**Problem requirements:** In the records below, repeat exactly the lines between the line holding "Other Services (598, 216)" and the line holding "Our advice (176, 2410)", inclusive, and drop the pictures.

[Items from a dataset]
___

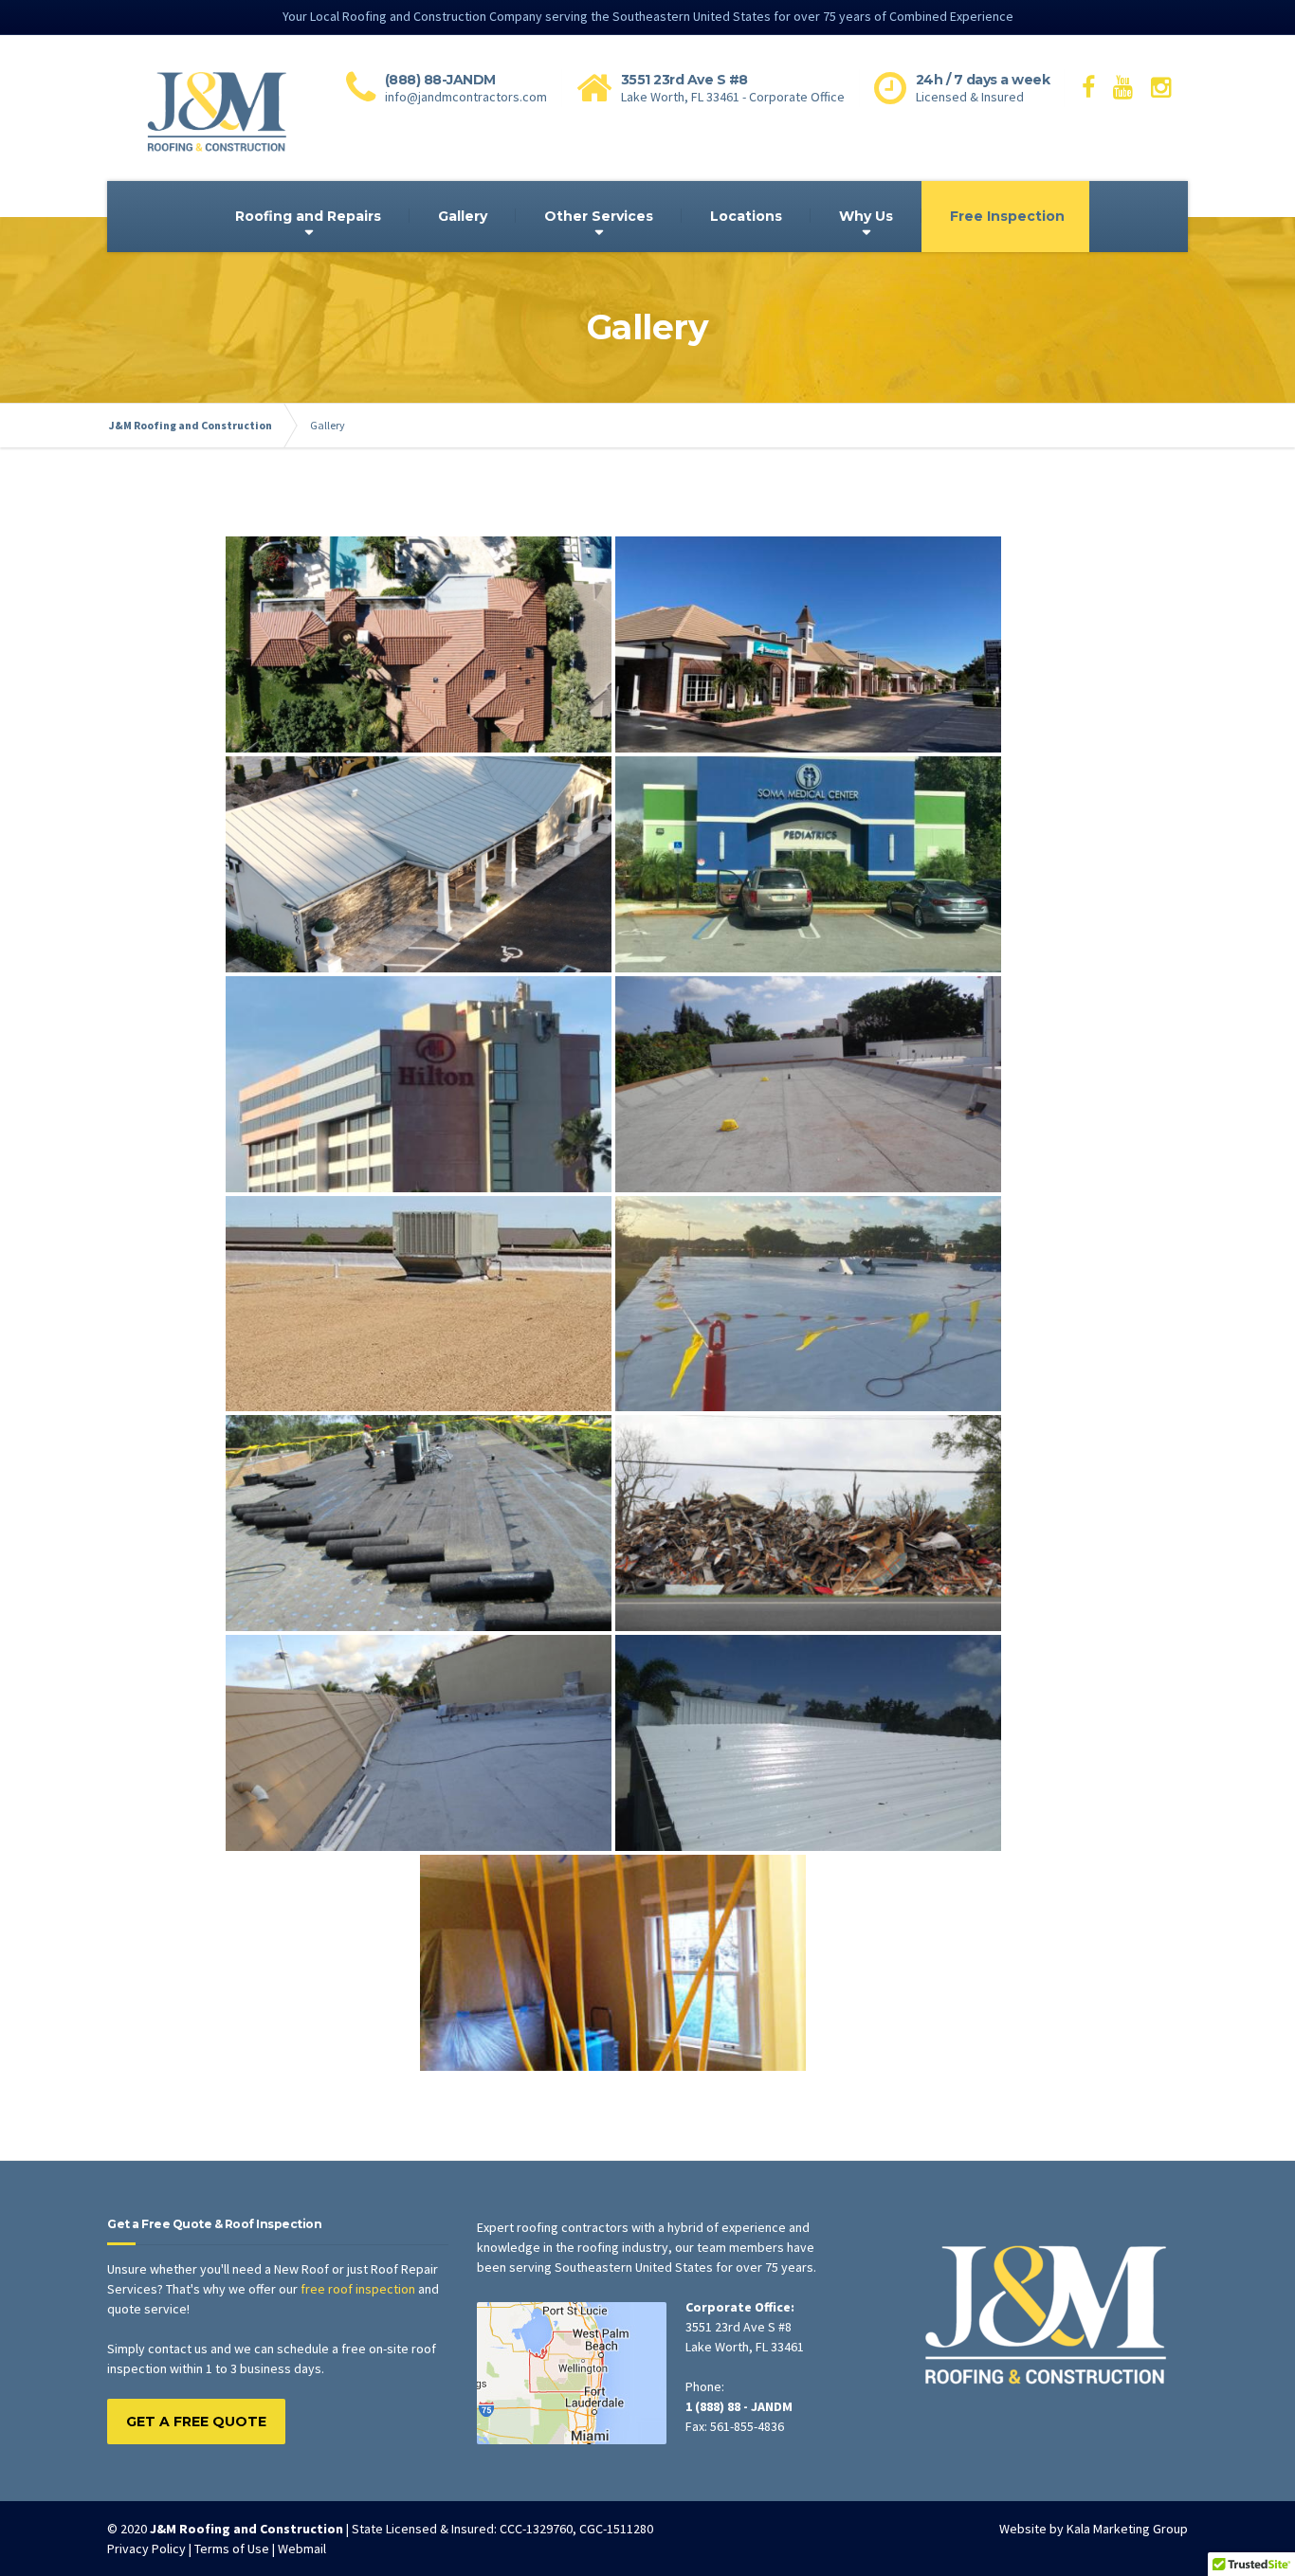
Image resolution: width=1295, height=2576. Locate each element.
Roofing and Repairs (308, 216)
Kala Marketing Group (1127, 2528)
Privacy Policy (146, 2548)
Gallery (462, 216)
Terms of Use (231, 2548)
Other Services (598, 216)
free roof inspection (358, 2288)
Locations (746, 216)
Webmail (302, 2548)
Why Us (866, 216)
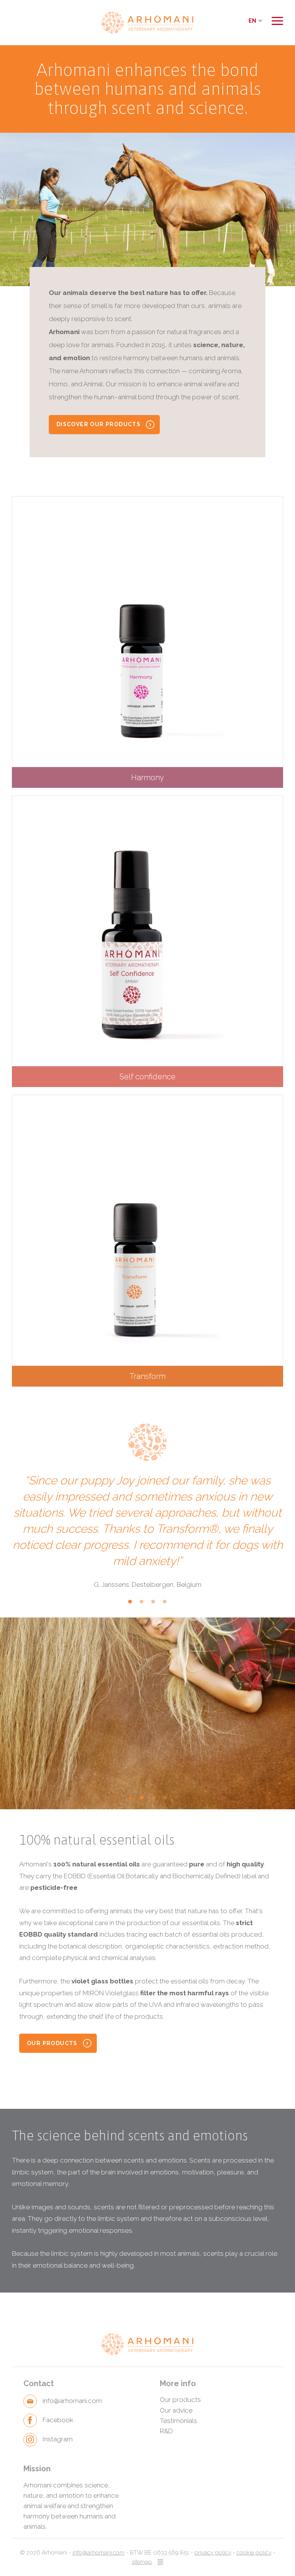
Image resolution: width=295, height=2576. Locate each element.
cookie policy (254, 2552)
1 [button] (130, 1605)
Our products (52, 2043)
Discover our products (98, 424)
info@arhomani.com (98, 2552)
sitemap (142, 2561)
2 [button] (142, 1605)
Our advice (176, 2410)
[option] (147, 209)
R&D (166, 2431)
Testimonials (178, 2420)
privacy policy (212, 2552)
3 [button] (153, 1605)
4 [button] (165, 1605)
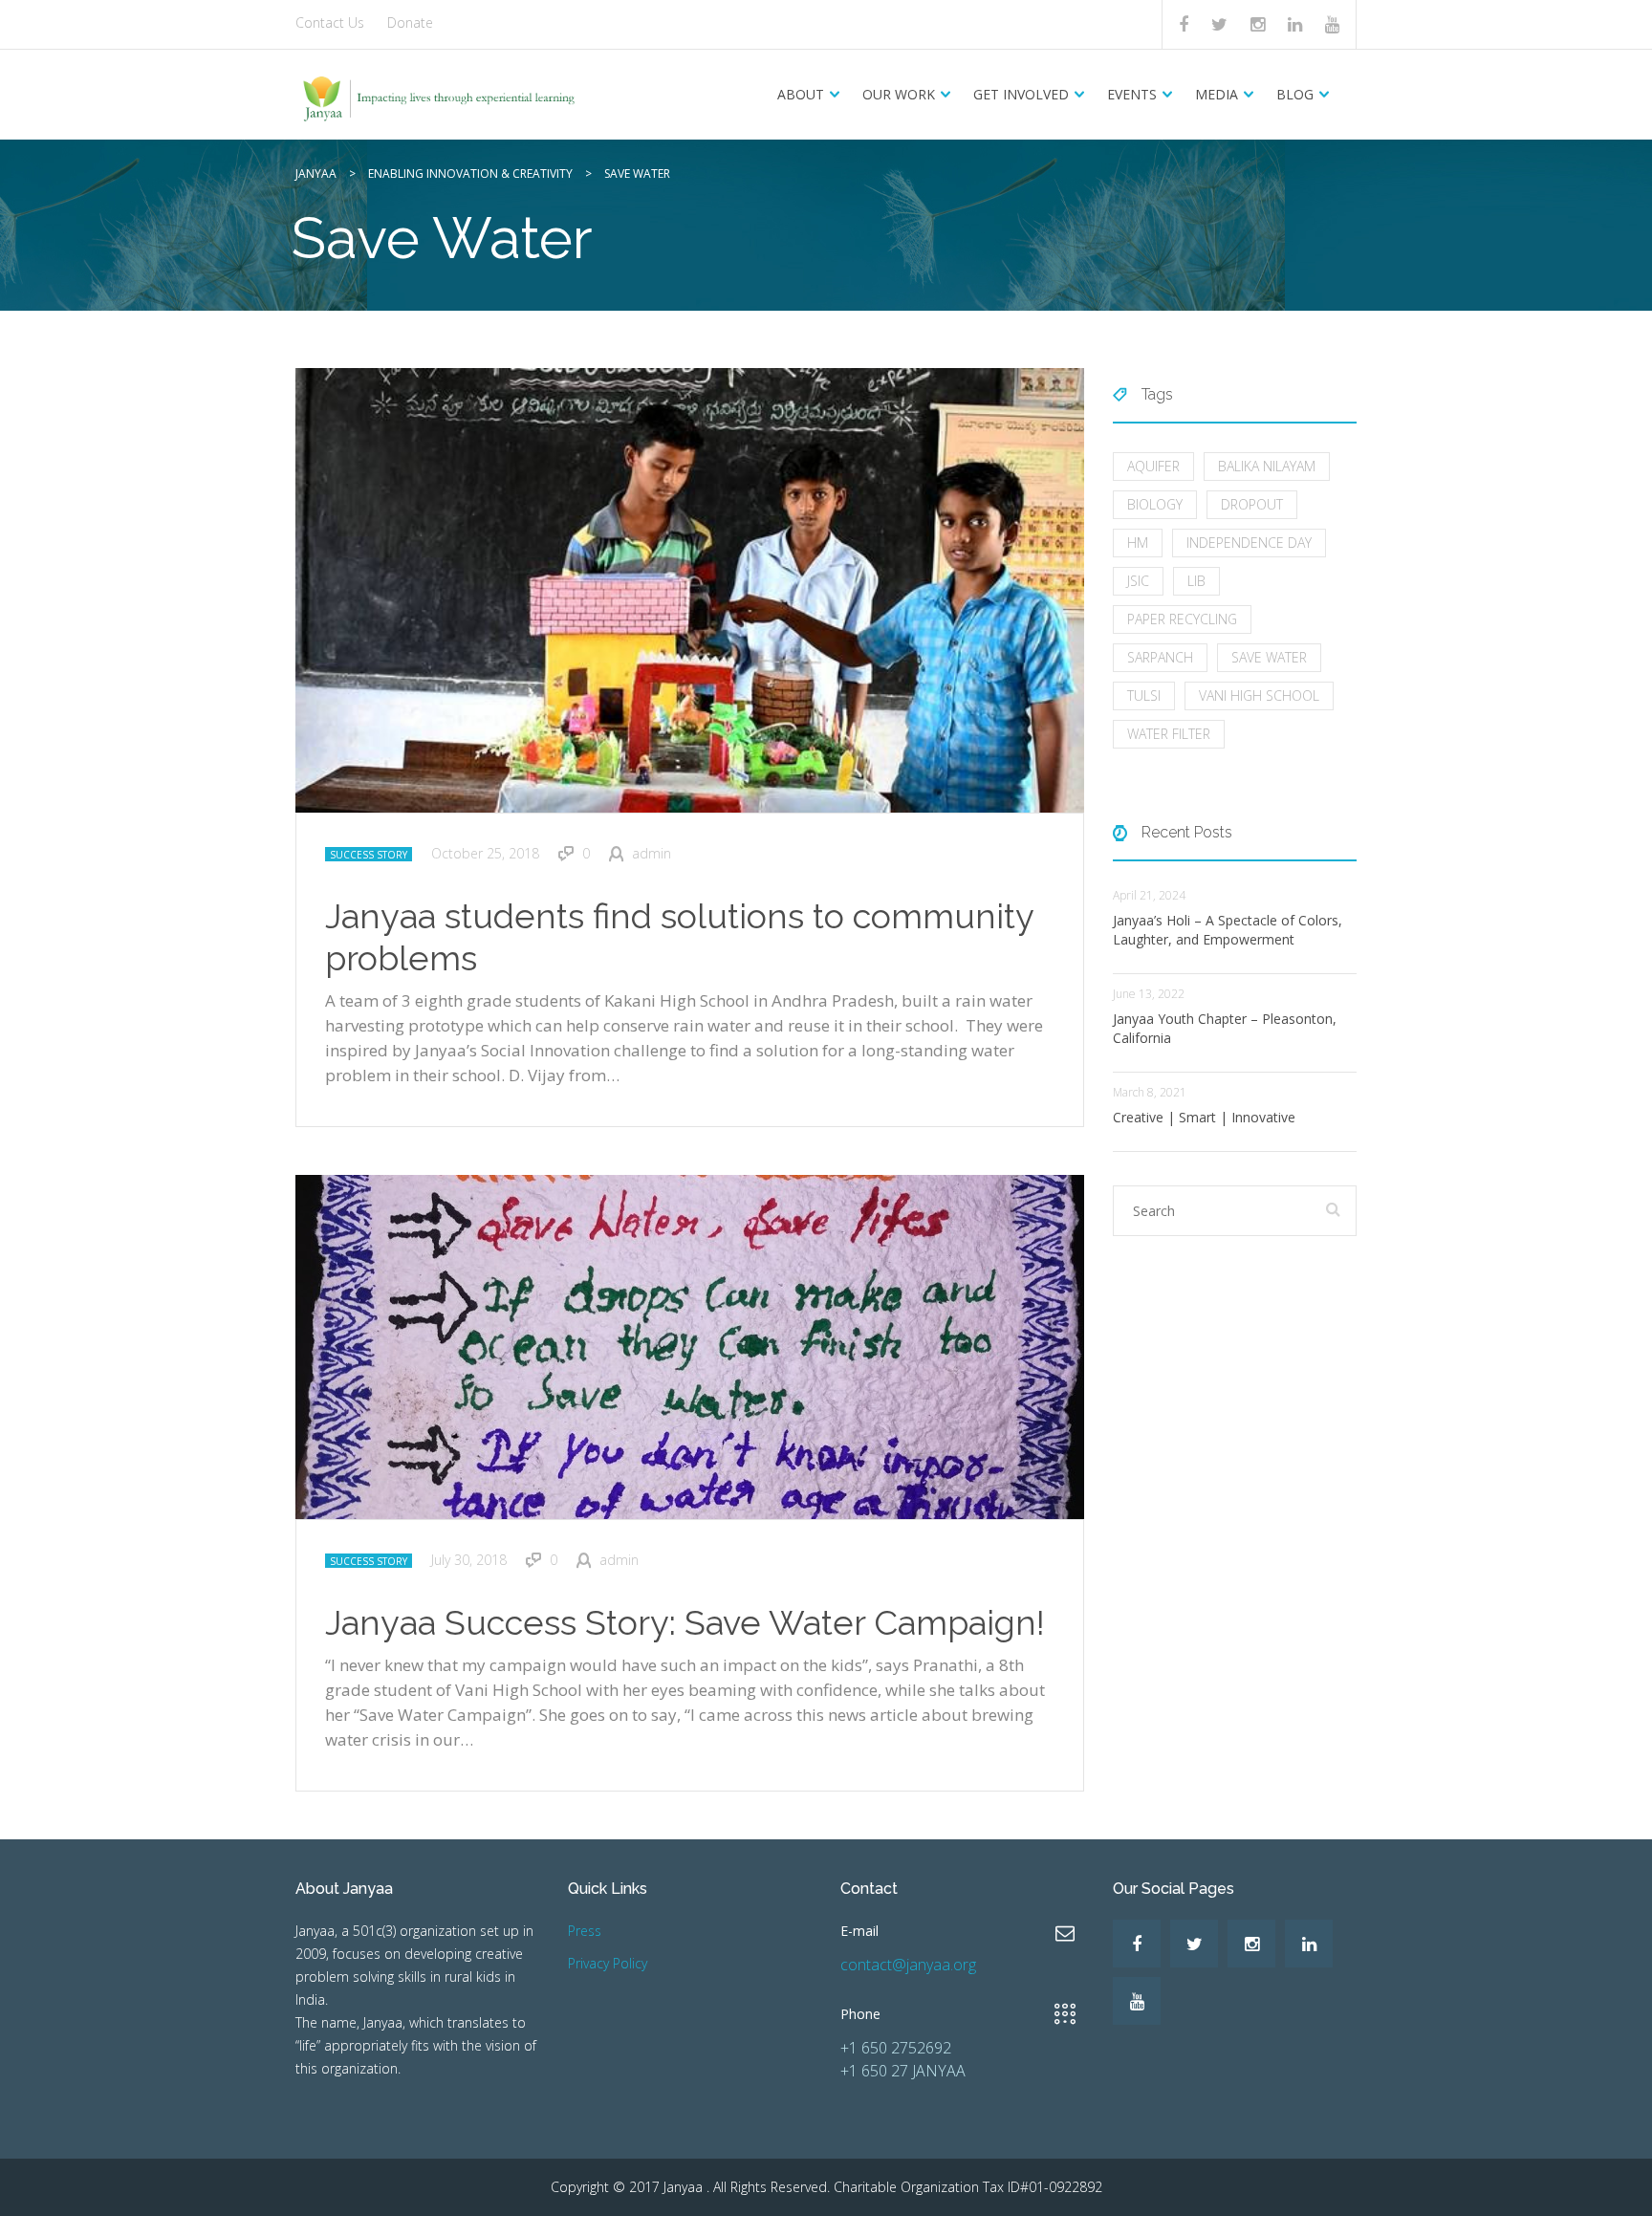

___

**Answer for the task:**
Other Services (598, 216)
free roof inspection (358, 2288)
Locations (746, 216)
Webmail (302, 2548)
Why Us (866, 216)
Image resolution: width=295, height=2576. Locate each element.
cookie policy (254, 2552)
1 [button] (130, 1605)
Our products (52, 2043)
Discover our products (98, 424)
info@arhomani.com (98, 2552)
sitemap (142, 2561)
2 [button] (142, 1605)
Our advice (176, 2410)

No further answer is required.